The average amount a student spends in a day depends on what such student spends money on, but the list is essentially on food, transportation and typing/printing of assignments. This is usually an average total of at least N2000.
Students also go from making compulsory payment for textbooks to payment of Faculty/Departmental dues and other miscellaneous expenses and they have only their lean purses to shoulder these financial burdens.
Due to how insufficient cash flow is, a good number of students cook what they eat as research has shown that it is more cost-effective to do so. This gives the student the opportunity of preparing varieties of food that would last longer unlike eating out which costs more. On the other hand, there are students who do not care about balanced diet, as long as it will put a hold to the growling noise from their stomach, they are ready to eat a particular meal popularly known as “Sapa food” all through the day.

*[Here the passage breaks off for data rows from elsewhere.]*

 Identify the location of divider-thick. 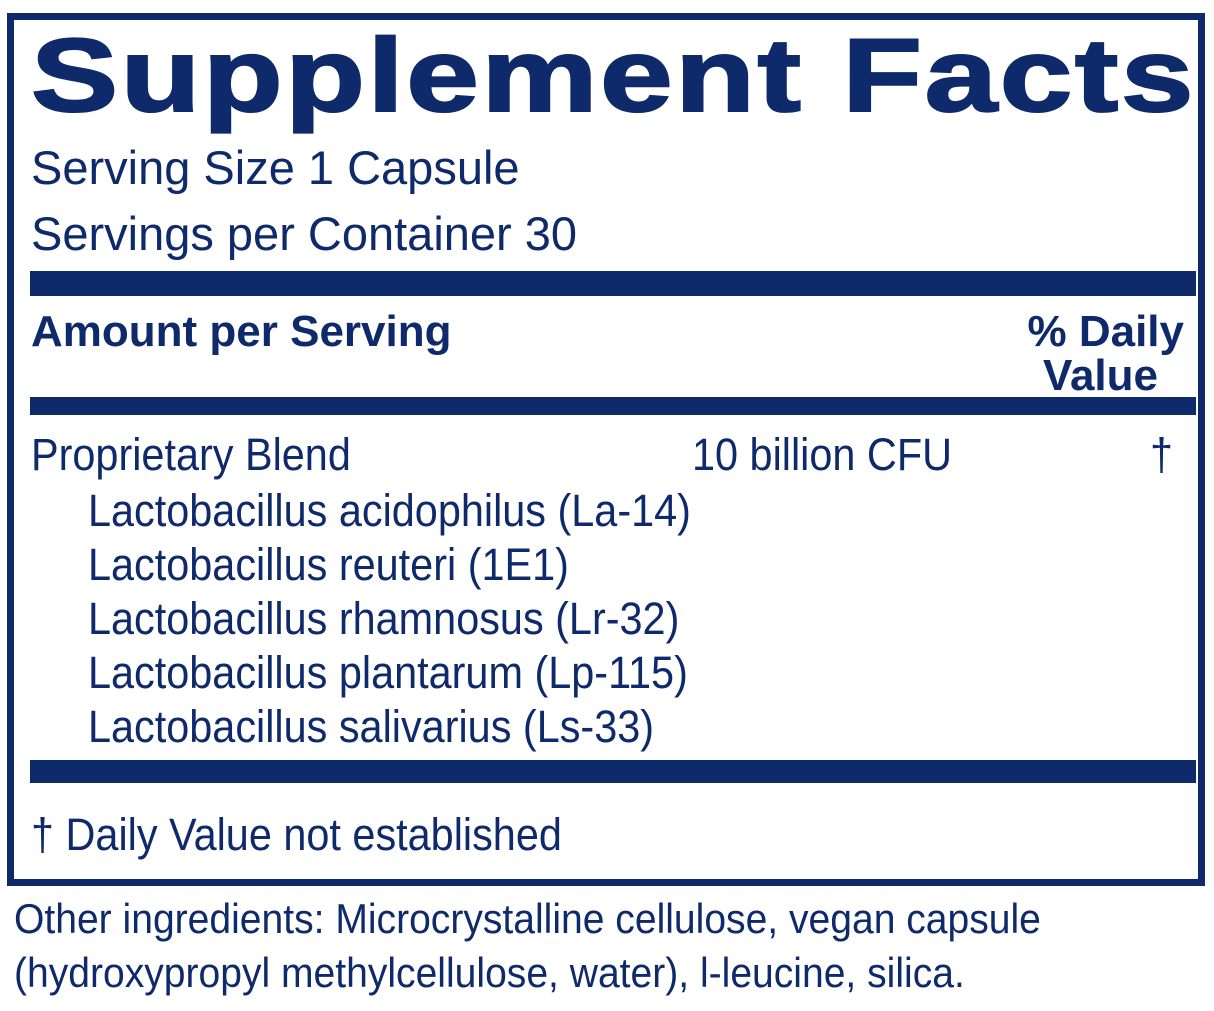
(613, 284).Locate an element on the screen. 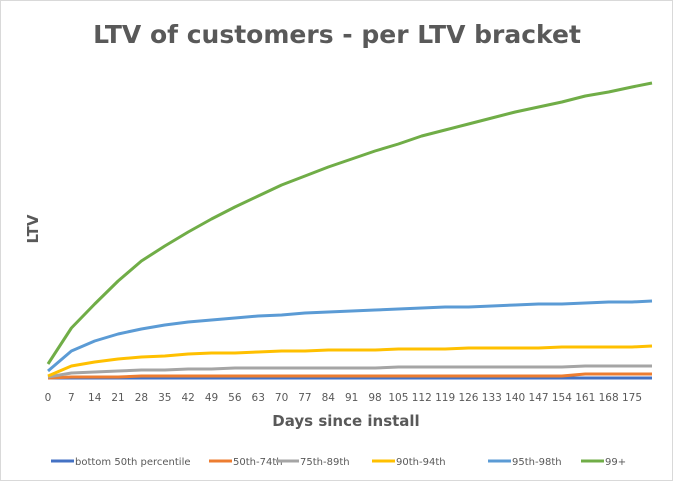 The image size is (673, 481). x-tick-label: 84 is located at coordinates (329, 398). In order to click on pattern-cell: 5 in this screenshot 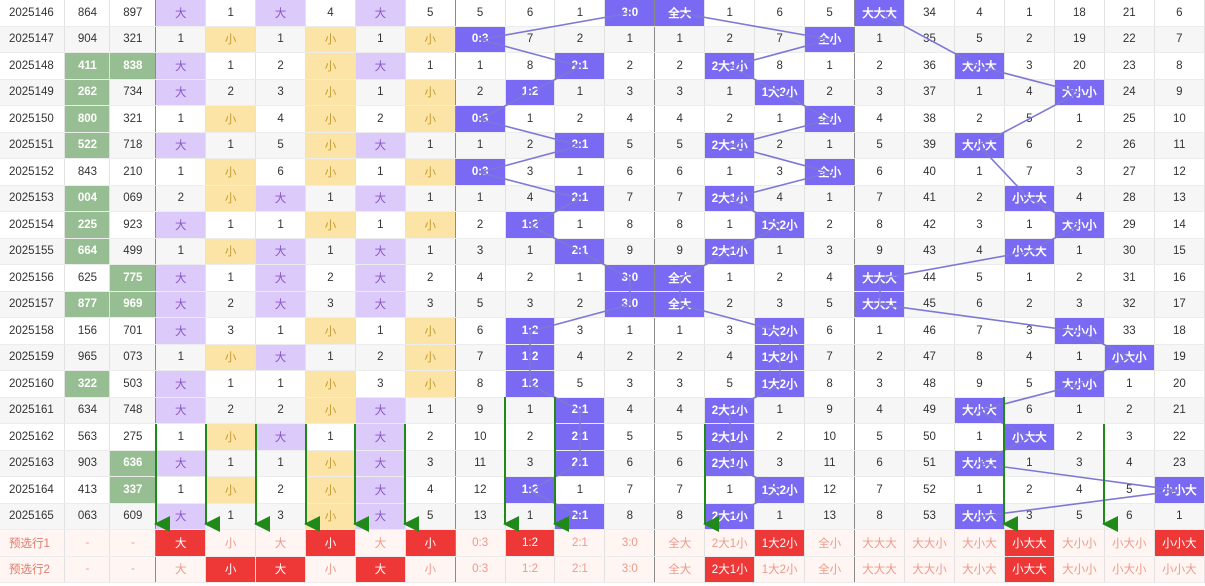, I will do `click(680, 437)`.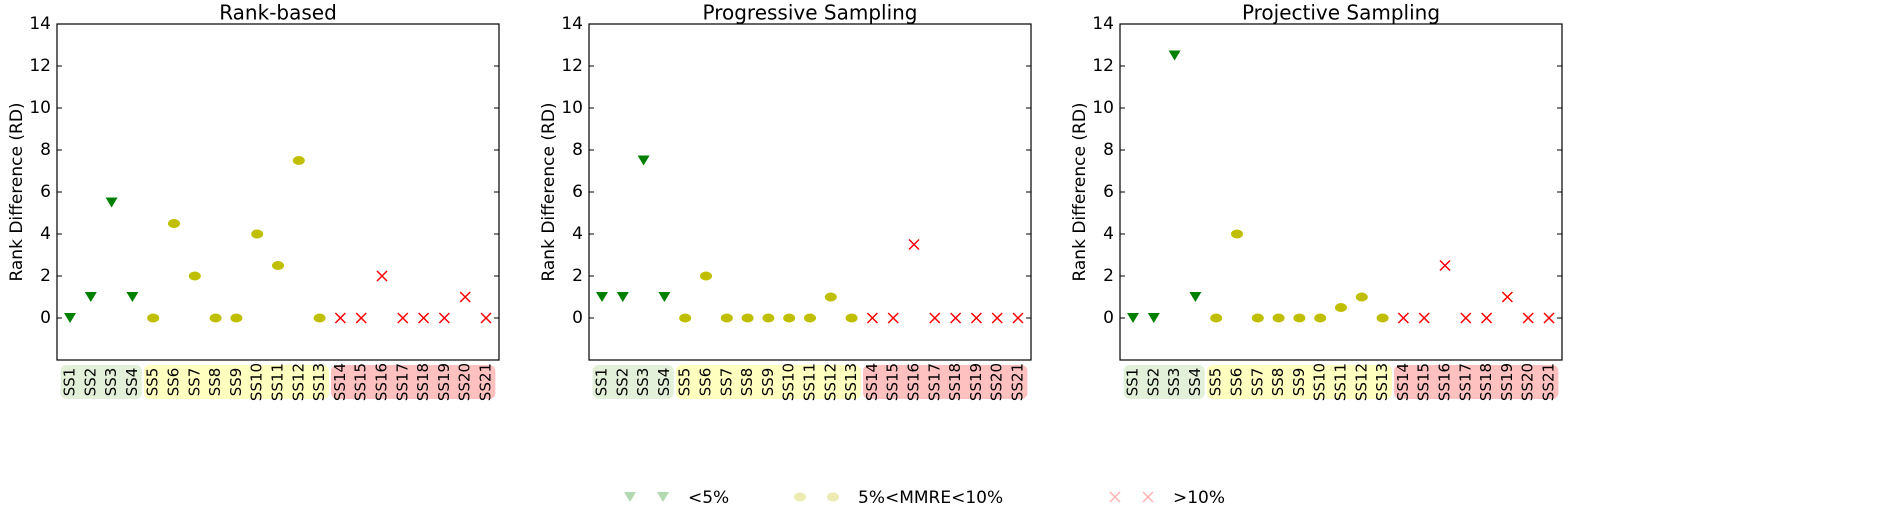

The lean times by extension has affected social life of most students. There are situations where some students cannot participate in the usual social occasions in school like picnics, field trip, dinner party, cultural day and even projects tied to their curriculum because of the financial restraints they are faced with.
In a bid to survive the hard times and support their purses, most students engage in Jobs before or after classes or venture into small businesses. This discomfort has gone as far as negatively impacting on the academic performance of these students as they no longer have enough time for studies.
But there are students who have decided to use what they have to get what they need, as they say. The female students in this category take to prostitution, regarded as the oldest ‘vocation’ in human history. Smartly, they don’t like their ways being tagged prostitution. Some have veiled it as hook-up, chaperon, care-giving, among other coinages. But it remains what it is: selling their body for cash usually to the rich. This, no doubt, comes with its risks as some students have been robbed and abused while a few others fell victims of ritualists.
Their male variants have taken to pimping. They ‘arrange’ female students for ‘sugar daddies’Campus for a fee.
Nonetheless, the burning survival instinct the country’s economy and the school systems have embedded on the students has made them to become more innovative in managing the meagre resources at their disposal.
Some have resolved to get whatever token they can through legitimate means because at the end of the day, one grain does not fill a sack but it helps.